EXERCISE DETAILS
Arrange the records from the first line through the line containing "Action: [x=44, y=217]" as a Markdown table with the columns No. and Text, numbering each line and skipping blank ones. Leave the pictures out.

* * *

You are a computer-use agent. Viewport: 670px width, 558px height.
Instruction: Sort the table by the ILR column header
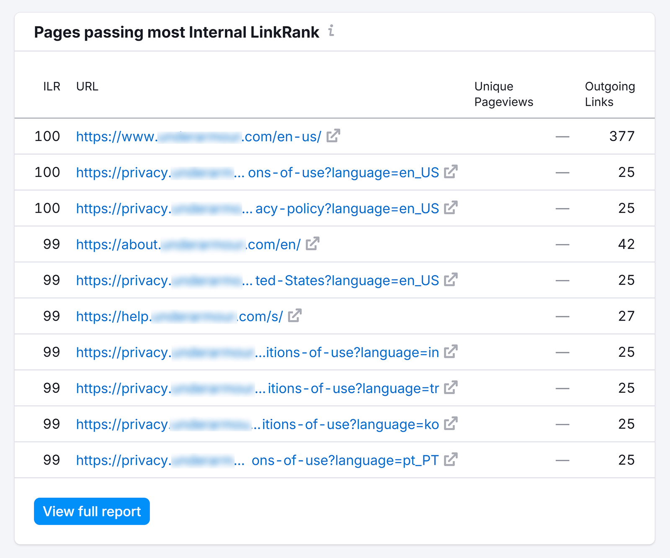[x=52, y=86]
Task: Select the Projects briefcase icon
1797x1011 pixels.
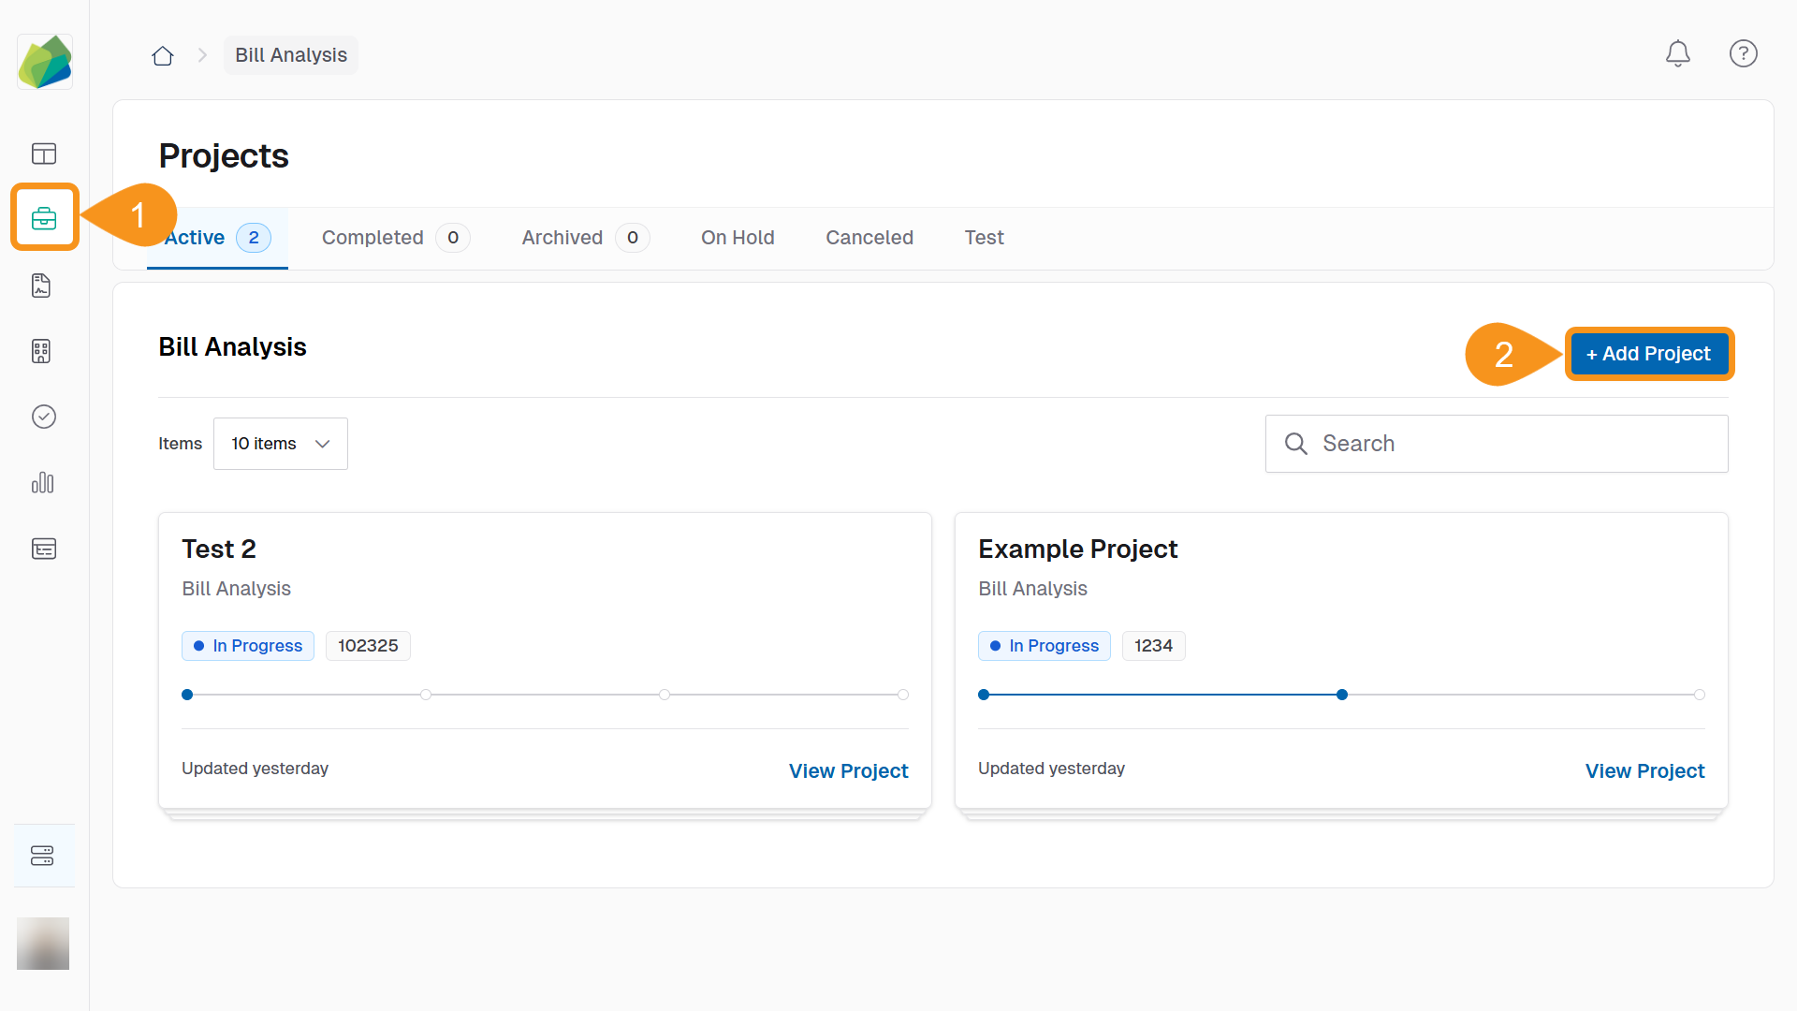Action: [x=44, y=217]

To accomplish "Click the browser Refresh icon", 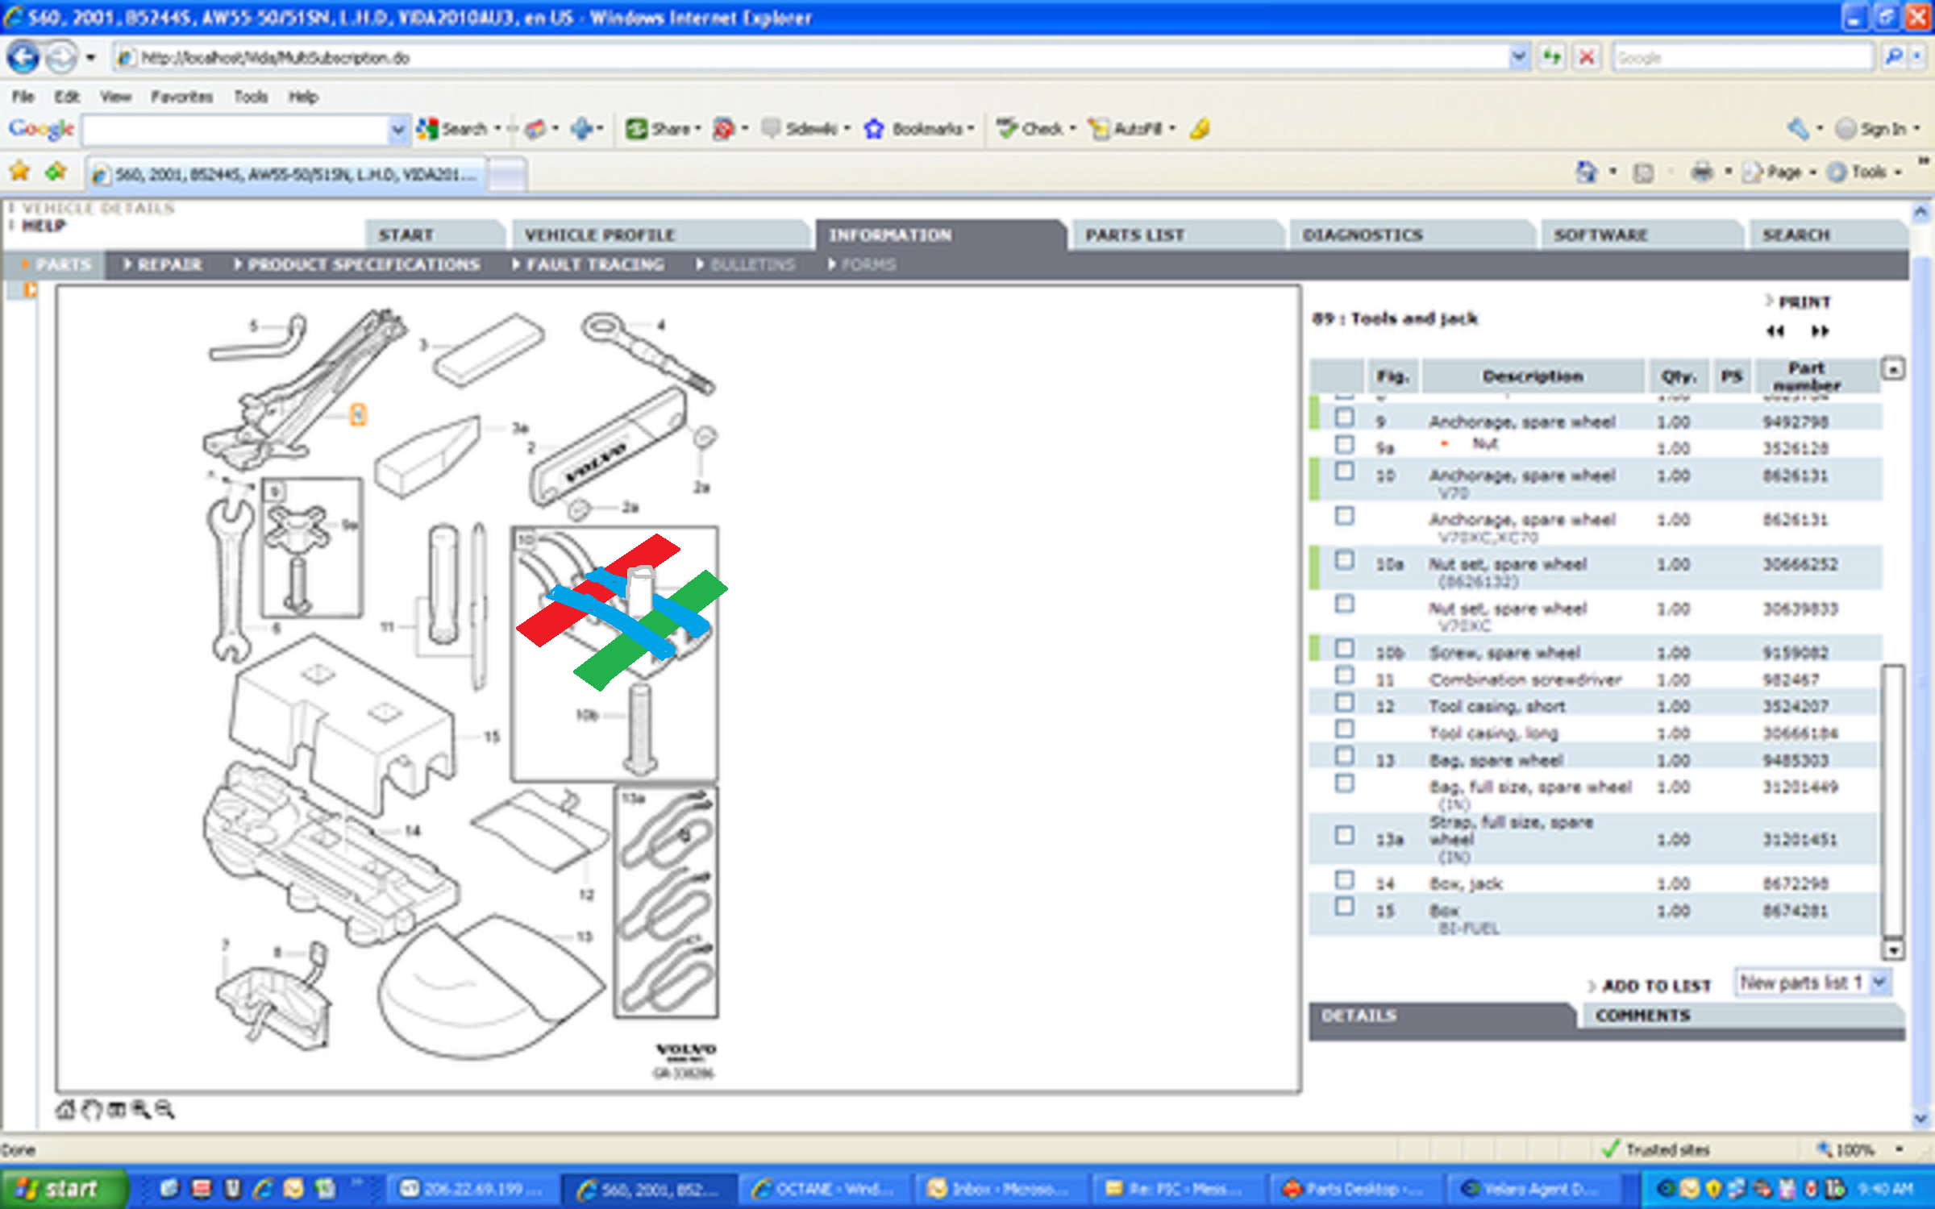I will pyautogui.click(x=1552, y=57).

* * *

TASK RESULT
| No. | Text |
|---|---|
| 1 | You are a computer-use agent. Viewport: 670px width, 558px height. |
| 2 | Instruction: Sort the table by the ILR column header |
| 3 | [x=52, y=86] |
| 4 | Task: Select the Projects briefcase icon |
| 5 | 1797x1011 pixels. |
| 6 | Action: [x=44, y=217] |